コロナ禍における「子育て家庭の格差」が問題になっていますが、経済的な困窮は、子どもの誕生日の体験にも影響を及ぼしているようです。2歳〜10歳程度の子どもを持つ家庭に聞いた調査によると、困窮家庭は約3割以上が誕生日のプレゼントを用意できず、誕生日のケーキも2割近くが準備できていませんでした。いずれも一般の家庭では9割以上が準備できていたそうです。
クリスマスイブの夜に小さな子どものいる家庭にプレゼントを届ける「サンタ活動」などを行っているNPO法人のチャリティーサンタが、2021年10月~12月に実施した「Withコロナ時代における困窮家庭の子どもの『体験格差』について」の調査です。「子どもの誕生日」の体験について、「困窮する子育て家庭(以下『困窮家庭』)」2118世帯と、「それ以外の子育て家庭(以下『一般家庭』)」876世帯に聞きました。
子どもの誕生日に「行ったもの・準備したもの」を聞いたところ、「ケーキ」(一般家庭:96.81%/困窮家庭:81.26%)、「プレゼント」(一般家庭:93.84%/困窮家庭:66.02%)、「部屋の飾りつけ」(一般家庭:59.86%/困窮家庭:30.77%)といった回答が続きました。
困窮家庭と一般家庭の差が特に顕著にあらわれたものとしては「(家庭内での)特別な食事」(一般家庭:53.14%/困窮家庭:24.82%)、「外食」(一般家庭:23.49%/困窮家庭:7.17%)、「レジャーなどのお出かけ」(一般家庭:21.66%/困窮家庭:5.00%)といった項目があったそうです。また、「誕生日を一切お祝いしていない」と答えたのは困窮家庭が約5%だったのに対して、一般家庭は0.6%だったといい、約10倍の差が出ていたそうです。
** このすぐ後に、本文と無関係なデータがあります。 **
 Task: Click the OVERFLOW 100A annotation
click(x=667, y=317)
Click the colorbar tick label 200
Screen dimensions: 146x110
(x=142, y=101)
子どもの誕生日を準備する中で、どのような感情になったかを聞いたところ、「楽しい(楽しみ)」(一般家庭:93.50%/困窮家庭:65.36%)、「嬉しい」(一般家庭:77.31%/困窮家庭:54.27%)という回答があった一方で、「プレゼントの準備が大変」(一般家庭:18.36%/困窮家庭:27.61%)、「お金がかかって大変」(一般家庭:19.27%/困窮家庭:47.99%)、「切ない」(一般家庭:3.42%/困窮家庭:21.14%)、「しんどい」(一般家庭:2.05%/困窮家庭10.34%)という回答も。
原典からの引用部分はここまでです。